A este respeito, o Tribunal de Justiça recorda que um género alimentício impróprio para consumo é considerado «não seguro» pelo regulamento. Com efeito, embora esse género alimentício não seja prejudicial para a saúde, na medida em que possa ser qualificado de inaceitável para o consumo humano, não responde aos requisitos relativos à segurança dos géneros alimentícios que resultam do regulamento. Consequentemente, este género alimentício impróprio para consumo humano é suscetível de lesar os interesses dos consumidores, cuja proteção é um dos objetivos prosseguidos pela legislação em matéria alimentar. Daqui decorre que as autoridades nacionais podem disso informar os consumidores, observando as exigências do sigilo profissional 2.
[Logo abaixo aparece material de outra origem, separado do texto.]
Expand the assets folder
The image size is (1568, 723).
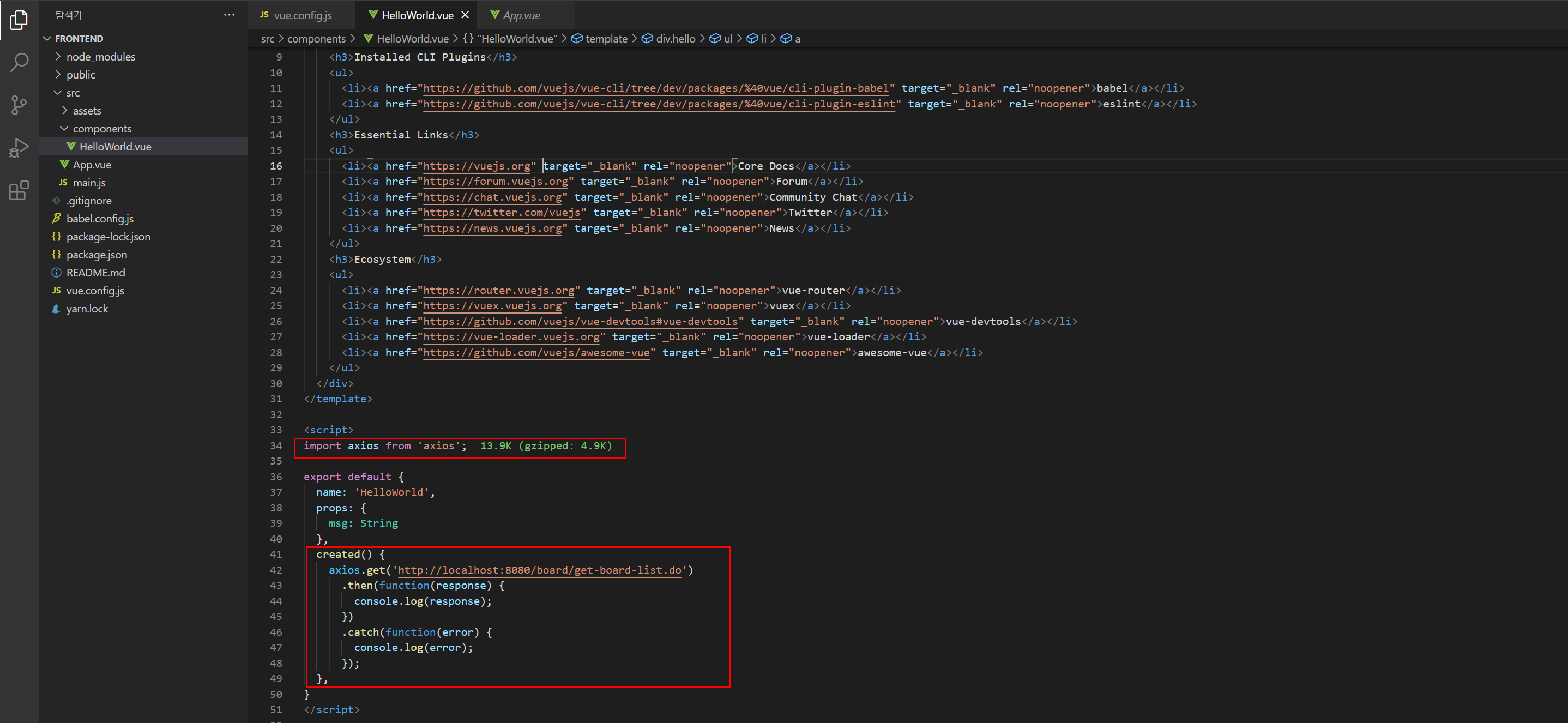[87, 111]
NOTA: O reenvio prejudicial permite aos órgãos jurisdicionais dos Estados‑Membros, no âmbito de um litígio que lhes seja submetido, interrogar o Tribunal de Justiça sobre a interpretação do direito da União ou sobre a validade de um ato da União. O Tribunal de Justiça não resolve o litígio nacional. Cabe ao órgão jurisdicional nacional decidir o processo em conformidade com a decisão do Tribunal de Justiça. Esta decisão vincula também os outros órgãos jurisdicionais nacionais aos quais seja submetido um problema semelhante

Documento não oficial, para uso exclusivo dos órgãos de informação, que não envolve a responsabilidade do Tribunal de Justiça.
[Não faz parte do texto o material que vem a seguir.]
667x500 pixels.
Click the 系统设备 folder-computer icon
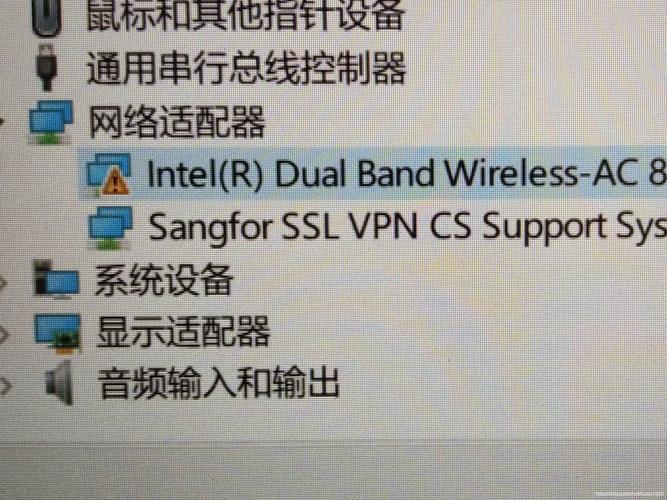pyautogui.click(x=57, y=279)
O texto integral do acórdão é publicado no sítio CURIA no dia da prolação

Contacto Imprensa: Amaranta Amador Bernal (+352) 4303 3667

Imagens da prolação do acórdão estão disponíveis em ''Europe by Satellite'' (+32) 2 2964106

1 :

Regulamento (CE) n.° 178/2002 do Parlamento Europeu e do Conselho, de 28 de janeiro de 2002, que determina os princípios e normas gerais da legislação alimentar, cria a Autoridade Europeia para a Segurança dos Alimentos e estabelece procedimentos em matéria de segurança dos géneros alimentícios (JO L 31, p. 1).

2 :

Conforme prevista pelo artigo 7.° (CE) do Regulamento (CE) n.° 882/2004 do Parlamento Europeu e do Conselho, de 29 de abril de 2004, relativo aos controlos oficiais realizados para assegurar a verificação do cumprimento da legislação relativa aos alimentos para animais e aos géneros alimentícios e das normas relativas à saúde e ao bem‑estar dos animais (JO L 165, p. 1, e retificação JO L 191, p. 1).